Please repeat the records below exactly, from the first line through the line containing "Open the user profile icon", and nothing more.

> Dataset entries:
++++

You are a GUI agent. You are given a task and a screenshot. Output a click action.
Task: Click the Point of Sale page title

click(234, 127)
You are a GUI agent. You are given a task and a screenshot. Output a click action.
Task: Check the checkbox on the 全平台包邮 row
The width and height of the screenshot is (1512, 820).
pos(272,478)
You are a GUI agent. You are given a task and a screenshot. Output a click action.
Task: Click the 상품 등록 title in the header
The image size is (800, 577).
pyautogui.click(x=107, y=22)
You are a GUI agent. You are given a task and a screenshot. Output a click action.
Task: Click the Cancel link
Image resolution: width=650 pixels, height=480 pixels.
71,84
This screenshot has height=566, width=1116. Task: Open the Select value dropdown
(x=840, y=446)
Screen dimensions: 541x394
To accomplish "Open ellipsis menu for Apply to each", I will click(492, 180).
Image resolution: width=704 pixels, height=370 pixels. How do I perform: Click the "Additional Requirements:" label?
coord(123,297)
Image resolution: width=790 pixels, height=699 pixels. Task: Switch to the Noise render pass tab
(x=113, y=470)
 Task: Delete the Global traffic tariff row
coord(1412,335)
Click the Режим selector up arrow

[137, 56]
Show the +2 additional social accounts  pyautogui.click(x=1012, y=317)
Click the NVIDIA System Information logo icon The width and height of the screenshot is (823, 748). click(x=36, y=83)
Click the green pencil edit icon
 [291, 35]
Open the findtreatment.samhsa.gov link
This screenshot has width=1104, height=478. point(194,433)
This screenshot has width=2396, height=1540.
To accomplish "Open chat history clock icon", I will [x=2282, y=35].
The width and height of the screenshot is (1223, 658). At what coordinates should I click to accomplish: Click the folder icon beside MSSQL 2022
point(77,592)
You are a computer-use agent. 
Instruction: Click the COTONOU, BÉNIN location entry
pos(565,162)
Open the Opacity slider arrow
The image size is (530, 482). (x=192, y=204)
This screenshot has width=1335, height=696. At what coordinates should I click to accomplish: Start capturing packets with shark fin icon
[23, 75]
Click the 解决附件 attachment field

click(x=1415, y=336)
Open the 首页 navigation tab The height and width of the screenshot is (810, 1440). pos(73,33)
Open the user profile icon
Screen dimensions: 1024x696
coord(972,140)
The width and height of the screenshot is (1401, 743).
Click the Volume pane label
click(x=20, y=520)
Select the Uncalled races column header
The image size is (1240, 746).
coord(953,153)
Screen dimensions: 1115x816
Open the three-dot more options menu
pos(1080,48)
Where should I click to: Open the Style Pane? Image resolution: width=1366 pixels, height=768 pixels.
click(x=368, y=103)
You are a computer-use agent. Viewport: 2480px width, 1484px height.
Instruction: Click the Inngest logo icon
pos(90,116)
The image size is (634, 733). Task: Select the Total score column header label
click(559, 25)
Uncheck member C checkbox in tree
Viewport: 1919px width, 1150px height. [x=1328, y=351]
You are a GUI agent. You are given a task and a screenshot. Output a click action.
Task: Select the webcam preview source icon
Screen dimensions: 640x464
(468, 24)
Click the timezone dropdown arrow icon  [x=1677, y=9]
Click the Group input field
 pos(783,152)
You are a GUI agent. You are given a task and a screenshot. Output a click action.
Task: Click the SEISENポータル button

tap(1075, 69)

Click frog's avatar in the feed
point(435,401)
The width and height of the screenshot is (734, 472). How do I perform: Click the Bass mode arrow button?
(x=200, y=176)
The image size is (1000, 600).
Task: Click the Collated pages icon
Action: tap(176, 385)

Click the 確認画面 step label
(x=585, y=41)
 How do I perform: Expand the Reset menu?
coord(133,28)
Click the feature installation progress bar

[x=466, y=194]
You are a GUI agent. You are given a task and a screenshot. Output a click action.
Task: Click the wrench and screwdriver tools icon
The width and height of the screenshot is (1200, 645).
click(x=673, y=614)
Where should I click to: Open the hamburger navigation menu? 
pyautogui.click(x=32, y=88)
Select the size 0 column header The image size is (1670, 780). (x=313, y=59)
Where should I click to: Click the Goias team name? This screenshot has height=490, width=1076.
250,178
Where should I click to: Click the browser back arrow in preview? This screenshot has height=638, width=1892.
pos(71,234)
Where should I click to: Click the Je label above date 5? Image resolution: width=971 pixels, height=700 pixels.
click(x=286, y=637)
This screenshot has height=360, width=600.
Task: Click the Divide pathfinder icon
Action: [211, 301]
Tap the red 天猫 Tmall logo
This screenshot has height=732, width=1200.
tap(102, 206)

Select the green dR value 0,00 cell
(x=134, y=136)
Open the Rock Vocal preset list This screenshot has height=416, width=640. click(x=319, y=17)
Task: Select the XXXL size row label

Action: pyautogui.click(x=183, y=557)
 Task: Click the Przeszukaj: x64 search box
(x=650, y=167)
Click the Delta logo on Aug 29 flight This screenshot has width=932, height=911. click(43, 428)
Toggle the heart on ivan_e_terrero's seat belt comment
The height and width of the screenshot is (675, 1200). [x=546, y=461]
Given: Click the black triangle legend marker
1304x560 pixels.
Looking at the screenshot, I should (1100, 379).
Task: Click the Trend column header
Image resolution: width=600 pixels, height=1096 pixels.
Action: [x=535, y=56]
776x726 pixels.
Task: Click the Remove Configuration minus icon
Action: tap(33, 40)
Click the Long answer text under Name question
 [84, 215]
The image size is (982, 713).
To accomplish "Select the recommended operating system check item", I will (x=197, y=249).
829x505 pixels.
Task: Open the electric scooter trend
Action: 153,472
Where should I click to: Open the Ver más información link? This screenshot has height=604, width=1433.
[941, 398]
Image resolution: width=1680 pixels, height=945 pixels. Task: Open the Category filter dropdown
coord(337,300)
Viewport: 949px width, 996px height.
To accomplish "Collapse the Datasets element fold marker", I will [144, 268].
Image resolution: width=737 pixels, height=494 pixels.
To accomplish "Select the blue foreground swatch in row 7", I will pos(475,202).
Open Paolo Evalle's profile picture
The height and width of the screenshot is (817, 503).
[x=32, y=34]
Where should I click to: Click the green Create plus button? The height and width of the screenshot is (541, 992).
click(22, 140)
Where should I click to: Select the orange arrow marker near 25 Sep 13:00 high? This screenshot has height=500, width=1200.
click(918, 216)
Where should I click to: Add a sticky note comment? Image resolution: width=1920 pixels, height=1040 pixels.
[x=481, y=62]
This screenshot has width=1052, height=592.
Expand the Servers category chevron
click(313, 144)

++++

> ANSWER AREA:
You are a GUI agent. You are given a task and a screenshot. Output a click action.
Task: Click the Point of Sale page title

click(234, 127)
You are a GUI agent. You are given a task and a screenshot. Output a click action.
Task: Check the checkbox on the 全平台包邮 row
The width and height of the screenshot is (1512, 820).
pos(272,478)
You are a GUI agent. You are given a task and a screenshot. Output a click action.
Task: Click the 상품 등록 title in the header
The image size is (800, 577).
pyautogui.click(x=107, y=22)
You are a GUI agent. You are given a task and a screenshot. Output a click action.
Task: Click the Cancel link
Image resolution: width=650 pixels, height=480 pixels.
71,84
This screenshot has height=566, width=1116. Task: Open the Select value dropdown
(x=840, y=446)
Screen dimensions: 541x394
To accomplish "Open ellipsis menu for Apply to each", I will click(492, 180).
Image resolution: width=704 pixels, height=370 pixels. How do I perform: Click the "Additional Requirements:" label?
coord(123,297)
Image resolution: width=790 pixels, height=699 pixels. Task: Switch to the Noise render pass tab
(x=113, y=470)
 Task: Delete the Global traffic tariff row
coord(1412,335)
Click the Режим selector up arrow

[137, 56]
Show the +2 additional social accounts  pyautogui.click(x=1012, y=317)
Click the NVIDIA System Information logo icon The width and height of the screenshot is (823, 748). click(x=36, y=83)
Click the green pencil edit icon
 [291, 35]
Open the findtreatment.samhsa.gov link
This screenshot has width=1104, height=478. point(194,433)
This screenshot has width=2396, height=1540.
To accomplish "Open chat history clock icon", I will [x=2282, y=35].
The width and height of the screenshot is (1223, 658). At what coordinates should I click to accomplish: Click the folder icon beside MSSQL 2022
point(77,592)
You are a computer-use agent. 
Instruction: Click the COTONOU, BÉNIN location entry
pos(565,162)
Open the Opacity slider arrow
The image size is (530, 482). (x=192, y=204)
This screenshot has width=1335, height=696. At what coordinates should I click to accomplish: Start capturing packets with shark fin icon
[23, 75]
Click the 解决附件 attachment field

click(x=1415, y=336)
Open the 首页 navigation tab The height and width of the screenshot is (810, 1440). pos(73,33)
Open the user profile icon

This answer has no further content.